Anemia during pregnancy is a leading nutritional disorder with serious short- and long-term consequences for both the mother and the fetus.Objective:
The objective was to investigate the association between dietary diversity during pregnancy and maternal anemia, low birth weight (LBW), preterm birth (PTB), and stillbirth in rural Ethiopia.Design:
We conducted a prospective cohort study and enrolled 432 pregnant women in their first antenatal care visit (24–28 gestational weeks); 374 women completed the follow-up. By using the FAO Women's Dietary Diversity Scores (WDDSs), subjects were categorized into “inadequate” (WDDS <4) and “adequate” (WDDS ≥4) groups and were followed until delivery. Primary outcomes were maternal anemia, birth weight, term delivery, and stillbirth.Results:
The attrition rate was 13.7% and was balanced across the 2 groups. The proportion of women consuming dairy, animal-source foods, fruits, and vegetables including vitamin A-rich ones was higher in the adequate than in the inadequate WDDS group (P < 0.05). The overall incidence of maternal anemia increased from 28.6% to 32.4% during the follow-up period.

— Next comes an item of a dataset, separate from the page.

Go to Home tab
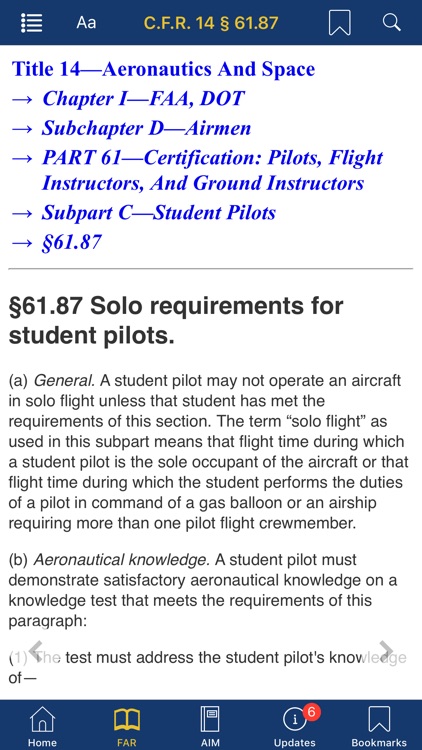 click(x=42, y=726)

The overall proportion of LBW, PTB, and stillbirth were 9.1%, 13.6%, and 4.5%, respectively. After control for baseline differences, women in the inadequate group had a higher risk of anemia [adjusted RR (ARR: 2.29; 95% CI: 1.62, 3.24], LBW (ARR: 2.06; 95% CI: 1.03, 4.11), and PTB (ARR: 4.61; 95% CI: 2.31, 9.19) but not of stillbirth (ARR: 2.71; 95% CI: 0.88, 8.36) than women in the adequate group (P < 0.05).Conclusions:
A WDDS of ≥4 food groups during pregnancy was shown to be associated with lower risk of maternal anemia, LBW, and PTB. Population-based controlled trials of various options to improve dietary diversity are needed before conclusive recommendations can be made. This trial was registered at clinicaltrials.gov as NCT02620943.